Voici les facteurs qui justifient le déficit d'oxygène dont il est question plus haut (Dejours p. 262): l'augmentation du lactate dans les muscles et dans tout l'organisme au cours de l'exercice intense, la diminution de la concentration de la phosphocréatine musculaire, la diminution modérée de la concentration d'ATP musculaire dans les exercices intenses, la diminution du volume d'oxygène dans les muscles et dans le sang veineux en dehors des muscles.
3. Implications du point de vue du savoir-être.
Il est bon de respecter le voeu de l'enseignant lorsqu'après une activité très intense, il recommande de ne pas s'arrêter brusquement mais d'enchaîner par une activité physique modérée. Cela permet de réduire la durée de la période de récupération et par la même occasion d'accélérer le retour de la lactatémie à sa valeur de repos (Dejours p. 264).

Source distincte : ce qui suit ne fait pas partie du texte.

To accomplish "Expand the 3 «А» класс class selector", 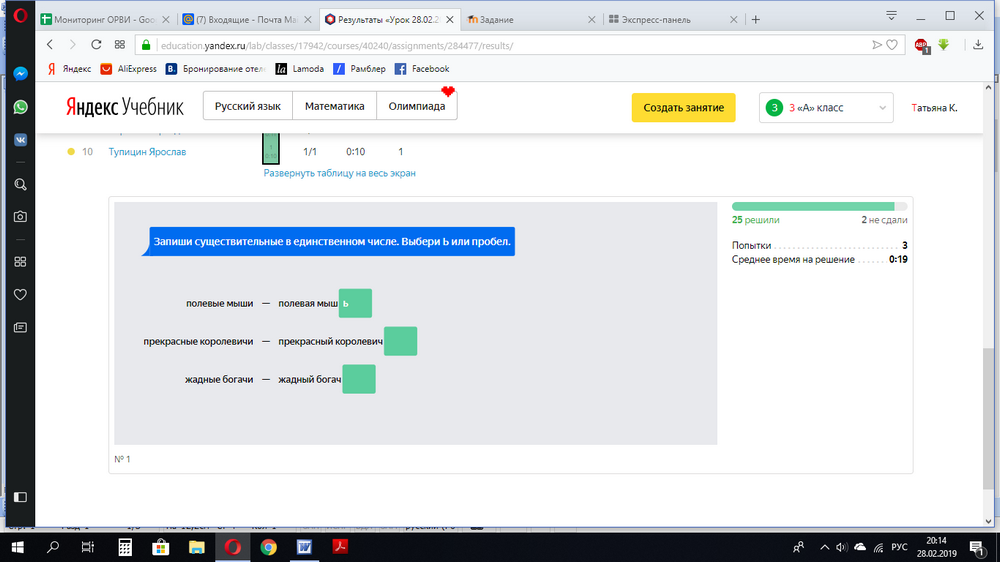I will tap(826, 107).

4. Renseignements complémentaires.
Des renseignements complémentaires peuvent être trouvés dans les ouvrages suivants:
- Dejours P., Physiologie de la respiration (1982), Flammarion médecine-sciences,Paris, 315 p., pp. 259-267, 297 et 301
- Ferré J., Philippe B., Leroux P. et Sanou B. (1998), Dictionnaire des APS, Editions Amphora, Paris, 255p., pp 84-85
- Ganong W.F. (2001) Physiologie médicale, De Boek Université, Bruxelles, 828 p., pp. 69 et 652
- Guyton A.C. et Hall J.E. (2003), Précis de physiologie médicale, Padoue, Piccin, 1048 p., pp. 869 et 1027
André MUKALA NSENGU TSHIBANGU,
Prévôt Fédéral, Juge et Directeur d'Assaut.